Collected data
§

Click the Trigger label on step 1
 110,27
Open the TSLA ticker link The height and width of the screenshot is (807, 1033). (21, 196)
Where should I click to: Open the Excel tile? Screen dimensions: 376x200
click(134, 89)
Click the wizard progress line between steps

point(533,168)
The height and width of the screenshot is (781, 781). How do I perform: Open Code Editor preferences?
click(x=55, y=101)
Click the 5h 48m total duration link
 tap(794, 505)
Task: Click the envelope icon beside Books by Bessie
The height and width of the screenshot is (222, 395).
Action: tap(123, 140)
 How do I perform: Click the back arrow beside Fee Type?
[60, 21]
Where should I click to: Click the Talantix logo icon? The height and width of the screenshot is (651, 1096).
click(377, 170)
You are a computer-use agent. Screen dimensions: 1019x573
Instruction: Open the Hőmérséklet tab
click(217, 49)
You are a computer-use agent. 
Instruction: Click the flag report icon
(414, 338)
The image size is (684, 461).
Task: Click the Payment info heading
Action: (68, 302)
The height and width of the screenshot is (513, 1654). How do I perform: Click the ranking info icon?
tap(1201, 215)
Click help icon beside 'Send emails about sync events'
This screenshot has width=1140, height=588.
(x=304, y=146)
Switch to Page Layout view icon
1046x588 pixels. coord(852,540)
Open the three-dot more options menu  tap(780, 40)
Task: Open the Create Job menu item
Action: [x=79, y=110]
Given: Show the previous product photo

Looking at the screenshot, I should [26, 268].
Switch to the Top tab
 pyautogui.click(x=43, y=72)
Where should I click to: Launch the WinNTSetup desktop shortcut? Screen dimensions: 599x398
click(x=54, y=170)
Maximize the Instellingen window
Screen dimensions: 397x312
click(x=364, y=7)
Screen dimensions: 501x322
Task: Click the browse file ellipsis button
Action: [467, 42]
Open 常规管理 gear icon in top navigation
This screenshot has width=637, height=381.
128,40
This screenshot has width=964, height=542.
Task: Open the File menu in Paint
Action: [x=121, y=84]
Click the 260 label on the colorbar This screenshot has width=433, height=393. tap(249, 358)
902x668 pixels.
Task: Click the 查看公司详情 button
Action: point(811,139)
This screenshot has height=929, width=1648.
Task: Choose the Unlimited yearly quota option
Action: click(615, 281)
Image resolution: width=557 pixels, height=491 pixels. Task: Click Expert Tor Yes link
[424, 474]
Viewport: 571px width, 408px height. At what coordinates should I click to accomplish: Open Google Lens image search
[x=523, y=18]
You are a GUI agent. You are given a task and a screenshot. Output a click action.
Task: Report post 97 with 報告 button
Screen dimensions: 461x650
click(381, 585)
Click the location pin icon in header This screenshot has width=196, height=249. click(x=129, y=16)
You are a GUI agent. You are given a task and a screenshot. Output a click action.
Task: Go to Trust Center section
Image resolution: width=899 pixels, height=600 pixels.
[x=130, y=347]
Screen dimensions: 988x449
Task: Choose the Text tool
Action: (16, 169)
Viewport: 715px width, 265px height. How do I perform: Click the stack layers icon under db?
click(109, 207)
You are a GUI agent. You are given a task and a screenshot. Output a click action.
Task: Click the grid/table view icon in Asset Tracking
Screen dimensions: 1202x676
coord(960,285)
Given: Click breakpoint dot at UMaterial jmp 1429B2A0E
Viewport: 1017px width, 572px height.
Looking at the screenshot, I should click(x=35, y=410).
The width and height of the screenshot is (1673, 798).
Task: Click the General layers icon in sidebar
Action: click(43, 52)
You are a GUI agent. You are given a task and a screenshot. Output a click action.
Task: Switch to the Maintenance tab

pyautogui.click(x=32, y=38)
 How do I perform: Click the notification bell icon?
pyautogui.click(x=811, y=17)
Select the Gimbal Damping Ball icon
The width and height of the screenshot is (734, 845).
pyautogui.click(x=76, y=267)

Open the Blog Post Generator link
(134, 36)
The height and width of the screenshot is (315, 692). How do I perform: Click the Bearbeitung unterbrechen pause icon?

§

§ **Request**:
Copy out every line of the collected data above with no changes.

§ **Finished answer**:
Click the Trigger label on step 1
 110,27
Open the TSLA ticker link The height and width of the screenshot is (807, 1033). (21, 196)
Where should I click to: Open the Excel tile? Screen dimensions: 376x200
click(134, 89)
Click the wizard progress line between steps

point(533,168)
The height and width of the screenshot is (781, 781). How do I perform: Open Code Editor preferences?
click(x=55, y=101)
Click the 5h 48m total duration link
 tap(794, 505)
Task: Click the envelope icon beside Books by Bessie
The height and width of the screenshot is (222, 395).
Action: tap(123, 140)
 How do I perform: Click the back arrow beside Fee Type?
[60, 21]
Where should I click to: Click the Talantix logo icon? The height and width of the screenshot is (651, 1096).
click(377, 170)
You are a computer-use agent. Screen dimensions: 1019x573
Instruction: Open the Hőmérséklet tab
click(217, 49)
You are a computer-use agent. 
Instruction: Click the flag report icon
(414, 338)
The image size is (684, 461).
Task: Click the Payment info heading
Action: (68, 302)
The height and width of the screenshot is (513, 1654). How do I perform: Click the ranking info icon?
tap(1201, 215)
Click help icon beside 'Send emails about sync events'
This screenshot has width=1140, height=588.
(x=304, y=146)
Switch to Page Layout view icon
1046x588 pixels. coord(852,540)
Open the three-dot more options menu  tap(780, 40)
Task: Open the Create Job menu item
Action: [x=79, y=110]
Given: Show the previous product photo

Looking at the screenshot, I should [26, 268].
Switch to the Top tab
 pyautogui.click(x=43, y=72)
Where should I click to: Launch the WinNTSetup desktop shortcut? Screen dimensions: 599x398
click(x=54, y=170)
Maximize the Instellingen window
Screen dimensions: 397x312
click(x=364, y=7)
Screen dimensions: 501x322
Task: Click the browse file ellipsis button
Action: [467, 42]
Open 常规管理 gear icon in top navigation
This screenshot has width=637, height=381.
128,40
This screenshot has width=964, height=542.
Task: Open the File menu in Paint
Action: [x=121, y=84]
Click the 260 label on the colorbar This screenshot has width=433, height=393. tap(249, 358)
902x668 pixels.
Task: Click the 查看公司详情 button
Action: point(811,139)
This screenshot has height=929, width=1648.
Task: Choose the Unlimited yearly quota option
Action: click(615, 281)
Image resolution: width=557 pixels, height=491 pixels. Task: Click Expert Tor Yes link
[424, 474]
Viewport: 571px width, 408px height. At what coordinates should I click to accomplish: Open Google Lens image search
[x=523, y=18]
You are a GUI agent. You are given a task and a screenshot. Output a click action.
Task: Report post 97 with 報告 button
Screen dimensions: 461x650
click(381, 585)
Click the location pin icon in header This screenshot has width=196, height=249. click(x=129, y=16)
You are a GUI agent. You are given a task and a screenshot. Output a click action.
Task: Go to Trust Center section
Image resolution: width=899 pixels, height=600 pixels.
[x=130, y=347]
Screen dimensions: 988x449
Task: Choose the Text tool
Action: (16, 169)
Viewport: 715px width, 265px height. How do I perform: Click the stack layers icon under db?
click(109, 207)
You are a GUI agent. You are given a task and a screenshot. Output a click action.
Task: Click the grid/table view icon in Asset Tracking
Screen dimensions: 1202x676
coord(960,285)
Given: Click breakpoint dot at UMaterial jmp 1429B2A0E
Viewport: 1017px width, 572px height.
Looking at the screenshot, I should click(x=35, y=410).
The width and height of the screenshot is (1673, 798).
Task: Click the General layers icon in sidebar
Action: click(43, 52)
You are a GUI agent. You are given a task and a screenshot. Output a click action.
Task: Switch to the Maintenance tab

pyautogui.click(x=32, y=38)
 How do I perform: Click the notification bell icon?
pyautogui.click(x=811, y=17)
Select the Gimbal Damping Ball icon
The width and height of the screenshot is (734, 845).
pyautogui.click(x=76, y=267)

Open the Blog Post Generator link
(134, 36)
The height and width of the screenshot is (315, 692). How do I perform: Click the Bearbeitung unterbrechen pause icon?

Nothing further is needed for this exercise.